No sé qué le dijo Ashlee a su hijo (nunca habló de este tema conmigo), pero era evidente, incluso desde esta distancia, que Adam no tenía intenciones de regresar a casa. El lenguaje corporal de aquel encuentro reflejaba toda una vida de frustración. Ashlee (que tiraba de su hijo, suplicándole una y mil veces que viniera con nosotros) era incapaz de admitir que a Adam no le importaba en absoluto lo que ella quisiera, que hacía mucho tiempo que había dejado de importarle… que quizá, nunca le había importado nada porque había nacido con esa incapacidad. En estos momentos, su madre no era más que una distracción que le estaba impidiendo presenciar el interesante acontecimiento que había empezado a desarrollarse: la manifestación física de Kuin, en quien había depositado toda su lealtad.

Ahora era Hitch quien, con gestos frenéticos y haciendo muecas debido al abrasivo viento, tiraba de Ashlee para llevarla de vuelta a la furgoneta. Ella lo ignoró hasta que Adam se soltó con brusquedad de sus brazos. Si Hitch no la hubiera estado sujetando, se habría caído de bruces al suelo.

Levantó la mirada hacia su hijo y dijo algo más. Creo que pronunció su nombre, del mismo modo que yo había pronunciado el de Kaitlin, pero no lo sé con certeza porque el rugido del viento y el sonido de la muchedumbre se habían ido intensificando con rapidez.

Me puse al volante de la furgoneta. Kaitlin gimió bajo la manta.

Hitch arrastró a Ashlee hasta el vehículo y la apremió a entrar. Cuando se sentó en el asiento en el que guardábamos la pistola, descubrí que ya había puesto en marcha el motor.

—Salgamos de aquí inmediatamente —dijo Hitch.

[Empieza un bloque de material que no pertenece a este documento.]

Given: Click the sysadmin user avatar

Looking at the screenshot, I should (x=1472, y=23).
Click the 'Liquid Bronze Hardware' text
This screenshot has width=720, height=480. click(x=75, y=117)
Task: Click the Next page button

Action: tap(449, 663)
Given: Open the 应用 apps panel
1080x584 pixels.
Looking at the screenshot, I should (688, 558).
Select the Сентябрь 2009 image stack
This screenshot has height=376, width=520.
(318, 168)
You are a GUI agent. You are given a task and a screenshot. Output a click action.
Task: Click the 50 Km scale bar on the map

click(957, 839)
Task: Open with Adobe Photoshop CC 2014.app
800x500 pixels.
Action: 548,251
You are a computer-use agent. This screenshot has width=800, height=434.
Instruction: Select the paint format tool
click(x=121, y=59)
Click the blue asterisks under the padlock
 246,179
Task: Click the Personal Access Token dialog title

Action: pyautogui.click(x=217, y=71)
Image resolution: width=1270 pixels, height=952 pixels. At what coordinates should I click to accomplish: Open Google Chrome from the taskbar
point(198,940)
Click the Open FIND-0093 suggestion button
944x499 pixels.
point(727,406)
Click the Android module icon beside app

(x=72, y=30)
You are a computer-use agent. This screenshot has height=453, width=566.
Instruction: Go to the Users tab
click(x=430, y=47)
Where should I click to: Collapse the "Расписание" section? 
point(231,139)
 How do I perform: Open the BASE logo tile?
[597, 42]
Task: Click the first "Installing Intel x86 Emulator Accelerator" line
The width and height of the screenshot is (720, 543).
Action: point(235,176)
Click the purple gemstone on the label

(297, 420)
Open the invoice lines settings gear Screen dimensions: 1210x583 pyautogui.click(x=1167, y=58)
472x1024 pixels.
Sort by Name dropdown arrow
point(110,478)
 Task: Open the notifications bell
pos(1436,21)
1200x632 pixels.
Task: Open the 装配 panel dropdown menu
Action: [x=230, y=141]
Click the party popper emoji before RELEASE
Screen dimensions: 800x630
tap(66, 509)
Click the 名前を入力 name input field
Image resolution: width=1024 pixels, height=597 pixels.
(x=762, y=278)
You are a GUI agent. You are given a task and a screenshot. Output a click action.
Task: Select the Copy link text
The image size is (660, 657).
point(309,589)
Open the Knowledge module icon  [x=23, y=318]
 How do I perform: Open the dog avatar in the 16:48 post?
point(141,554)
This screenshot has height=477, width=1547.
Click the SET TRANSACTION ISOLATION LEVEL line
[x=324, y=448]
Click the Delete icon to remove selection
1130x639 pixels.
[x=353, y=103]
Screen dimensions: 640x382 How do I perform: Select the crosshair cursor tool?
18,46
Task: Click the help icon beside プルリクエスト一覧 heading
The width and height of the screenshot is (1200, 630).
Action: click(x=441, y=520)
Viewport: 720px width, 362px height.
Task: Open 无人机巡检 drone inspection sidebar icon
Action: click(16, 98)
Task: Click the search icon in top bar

Pero era prácticamente imposible avanzar entre aquella marea de hajistas. Si Adam hubiera acampado un poco más cerca de Portillo, nunca hubiéramos logrado escapar. Sin embargo, desde donde estábamos, logramos acceder a la orilla de la carretera y avanzar despacio, pero a ritmo constante, hacia el oeste. A medida que nos alejábamos, la aglomeración de peregrinos disminuyó.

Pero el cielo estaba muy negro, hacía mucho frío y había tanto polvo en el parabrisas que sólo teníamos unos metros de visibilidad.

No tenía ni idea de adonde conducía esta carretera, puesto que no se trataba de la misma por la que habíamos llegado. Cuando se lo pregunté a Hitch, me respondió que tampoco lo sabía y que el mapa estaba escondido en algún lugar del maletero. De todas formas, añadió, no tenía ninguna importancia, porque no teníamos más remedio que seguir adelante.

La tormenta de polvo había oscurecido el parabrisas y, por el sonido, parecía que también estaba afectando al motor. Cerré las ventanillas y conecté la calefacción del vehículo hasta que todos empezamos a sudar. El sucio sendero en el que nos encontrábamos finalizaba en un puente de madera que cruzaba un riachuelo seco y poco profundo. Era obvio que el puente, astillado y oscilando bajo el fuerte viento, no soportaría el peso de la furgoneta.

—Ve hasta ese terraplén, Scotty —dijo Hitch—. Así habrá un poco más de tierra entre nosotros y Portillo.

—El desnivel es bastante pronunciado.

—¿Tienes una idea mejor?

De modo que abandoné el camino, conduje sobre la quebradiza maleza y me deslicé por el terraplén. Mientras descendíamos, accioné con tanta fuerza los frenos de la furgoneta que se iluminaron todas las alarmas de funcionamiento del salpicadero. Estoy seguro de que habríamos volcado si no hubiera sujetado con tanta fuerza el volante… algo que hice por instinto, no por habilidad. Hitch y Ashlee guardaron silencio, pero Kaitlin dejó escapar un pequeño gemido, muy similar al del viento. Acabábamos de llegar a aquella cuenca plana y rocosa cuando una acacia desarraigada pasó volando sobre nosotros como si fuera el cadáver de un pájaro negro— Incluso Hitch jadeó al verlo.